-- MATERIAL FOR THIS EXERCISE --
-- Opening Marker --

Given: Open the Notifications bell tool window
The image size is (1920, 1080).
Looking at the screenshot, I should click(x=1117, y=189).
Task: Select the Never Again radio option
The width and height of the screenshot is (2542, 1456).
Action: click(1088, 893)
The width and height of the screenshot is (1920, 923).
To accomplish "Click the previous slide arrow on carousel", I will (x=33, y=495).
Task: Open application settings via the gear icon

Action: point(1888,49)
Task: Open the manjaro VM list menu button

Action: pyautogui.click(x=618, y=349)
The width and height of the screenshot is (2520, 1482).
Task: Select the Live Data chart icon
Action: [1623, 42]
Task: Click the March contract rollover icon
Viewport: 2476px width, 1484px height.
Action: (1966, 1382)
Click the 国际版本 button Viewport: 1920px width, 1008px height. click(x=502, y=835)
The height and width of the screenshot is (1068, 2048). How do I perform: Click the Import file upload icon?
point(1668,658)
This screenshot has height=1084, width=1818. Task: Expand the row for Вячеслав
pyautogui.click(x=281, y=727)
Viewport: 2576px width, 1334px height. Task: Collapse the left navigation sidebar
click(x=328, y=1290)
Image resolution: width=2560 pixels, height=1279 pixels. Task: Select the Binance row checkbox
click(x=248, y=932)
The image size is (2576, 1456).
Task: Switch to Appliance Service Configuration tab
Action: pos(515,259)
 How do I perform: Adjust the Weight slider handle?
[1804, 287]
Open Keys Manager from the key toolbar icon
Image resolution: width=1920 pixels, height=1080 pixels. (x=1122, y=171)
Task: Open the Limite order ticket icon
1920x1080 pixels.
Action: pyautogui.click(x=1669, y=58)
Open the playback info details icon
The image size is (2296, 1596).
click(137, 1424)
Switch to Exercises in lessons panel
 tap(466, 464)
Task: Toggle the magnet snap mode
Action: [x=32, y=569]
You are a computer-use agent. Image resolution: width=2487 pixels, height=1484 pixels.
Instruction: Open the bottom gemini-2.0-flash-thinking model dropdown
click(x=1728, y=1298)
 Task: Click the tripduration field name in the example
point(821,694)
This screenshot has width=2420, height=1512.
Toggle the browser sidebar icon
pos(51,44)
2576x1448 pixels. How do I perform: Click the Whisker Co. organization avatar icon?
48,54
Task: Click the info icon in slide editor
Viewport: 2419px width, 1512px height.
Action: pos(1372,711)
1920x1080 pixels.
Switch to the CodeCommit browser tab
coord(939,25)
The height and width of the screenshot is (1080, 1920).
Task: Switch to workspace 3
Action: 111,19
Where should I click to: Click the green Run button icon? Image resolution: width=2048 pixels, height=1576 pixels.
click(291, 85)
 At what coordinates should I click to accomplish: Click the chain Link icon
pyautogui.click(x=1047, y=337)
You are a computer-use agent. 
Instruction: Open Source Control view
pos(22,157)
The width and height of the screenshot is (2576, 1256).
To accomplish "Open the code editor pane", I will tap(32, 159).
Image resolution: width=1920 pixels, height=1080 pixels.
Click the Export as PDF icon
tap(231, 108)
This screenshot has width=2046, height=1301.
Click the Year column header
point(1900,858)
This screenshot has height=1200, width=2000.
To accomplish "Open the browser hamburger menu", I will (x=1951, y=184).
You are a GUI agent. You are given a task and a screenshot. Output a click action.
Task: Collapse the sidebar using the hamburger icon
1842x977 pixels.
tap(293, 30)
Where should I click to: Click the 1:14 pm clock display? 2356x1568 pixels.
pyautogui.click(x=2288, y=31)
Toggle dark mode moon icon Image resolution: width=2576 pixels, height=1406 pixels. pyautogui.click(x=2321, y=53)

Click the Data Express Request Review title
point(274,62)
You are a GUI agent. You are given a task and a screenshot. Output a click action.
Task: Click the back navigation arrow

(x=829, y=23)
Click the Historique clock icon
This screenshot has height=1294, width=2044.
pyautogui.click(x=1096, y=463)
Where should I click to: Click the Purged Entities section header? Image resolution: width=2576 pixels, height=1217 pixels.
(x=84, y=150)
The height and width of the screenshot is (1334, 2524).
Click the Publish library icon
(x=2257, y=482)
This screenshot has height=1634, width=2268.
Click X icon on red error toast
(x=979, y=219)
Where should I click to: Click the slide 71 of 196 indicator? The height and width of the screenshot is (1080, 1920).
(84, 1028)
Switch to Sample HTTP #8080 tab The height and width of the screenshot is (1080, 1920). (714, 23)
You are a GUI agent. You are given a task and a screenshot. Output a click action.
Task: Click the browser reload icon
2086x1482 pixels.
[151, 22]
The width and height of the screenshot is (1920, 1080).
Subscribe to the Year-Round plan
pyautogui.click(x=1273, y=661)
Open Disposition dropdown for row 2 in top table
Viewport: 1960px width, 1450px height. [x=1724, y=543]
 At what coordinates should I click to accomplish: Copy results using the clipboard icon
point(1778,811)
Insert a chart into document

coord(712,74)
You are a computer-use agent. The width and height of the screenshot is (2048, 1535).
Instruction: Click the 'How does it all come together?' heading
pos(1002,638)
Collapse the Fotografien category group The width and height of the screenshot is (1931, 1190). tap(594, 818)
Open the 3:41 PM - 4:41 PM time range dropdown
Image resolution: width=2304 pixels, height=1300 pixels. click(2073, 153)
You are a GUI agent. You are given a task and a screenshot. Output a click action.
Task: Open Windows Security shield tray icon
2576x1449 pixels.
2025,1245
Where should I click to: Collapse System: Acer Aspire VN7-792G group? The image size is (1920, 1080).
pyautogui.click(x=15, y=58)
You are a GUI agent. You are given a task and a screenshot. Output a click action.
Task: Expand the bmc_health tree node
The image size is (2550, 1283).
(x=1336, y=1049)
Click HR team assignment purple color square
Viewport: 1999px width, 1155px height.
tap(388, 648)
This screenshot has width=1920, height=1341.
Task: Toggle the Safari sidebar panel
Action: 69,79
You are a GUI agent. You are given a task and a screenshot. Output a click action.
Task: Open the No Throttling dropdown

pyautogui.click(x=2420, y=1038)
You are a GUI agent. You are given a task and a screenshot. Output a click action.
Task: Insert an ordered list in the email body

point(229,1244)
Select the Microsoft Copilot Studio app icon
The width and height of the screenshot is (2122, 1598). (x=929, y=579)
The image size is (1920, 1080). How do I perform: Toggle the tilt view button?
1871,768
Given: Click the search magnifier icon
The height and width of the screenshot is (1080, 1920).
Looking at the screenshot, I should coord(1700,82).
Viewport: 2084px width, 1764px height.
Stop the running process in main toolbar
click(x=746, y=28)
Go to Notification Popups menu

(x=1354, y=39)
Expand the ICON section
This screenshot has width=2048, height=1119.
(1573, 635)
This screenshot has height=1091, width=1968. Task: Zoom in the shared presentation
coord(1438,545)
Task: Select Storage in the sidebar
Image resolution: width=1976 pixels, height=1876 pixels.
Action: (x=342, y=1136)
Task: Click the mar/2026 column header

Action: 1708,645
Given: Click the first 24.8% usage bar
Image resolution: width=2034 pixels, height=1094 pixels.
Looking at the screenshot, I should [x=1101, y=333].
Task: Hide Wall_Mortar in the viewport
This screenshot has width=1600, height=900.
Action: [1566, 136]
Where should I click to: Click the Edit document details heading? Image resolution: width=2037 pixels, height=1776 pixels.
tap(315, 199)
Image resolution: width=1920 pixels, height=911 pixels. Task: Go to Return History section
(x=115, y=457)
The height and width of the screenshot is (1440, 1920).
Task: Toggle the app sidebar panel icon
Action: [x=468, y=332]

-- Closing Marker --

-- ACTIVITY --
Filter the records for lines containing the word "computer" and copy each one.

-- PROBLEM SOLUTION --
You are a computer-use agent. Image resolution: width=2487 pixels, height=1484 pixels.
You are a computer-use agent. 
You are a computer-use agent. The width and height of the screenshot is (2048, 1535).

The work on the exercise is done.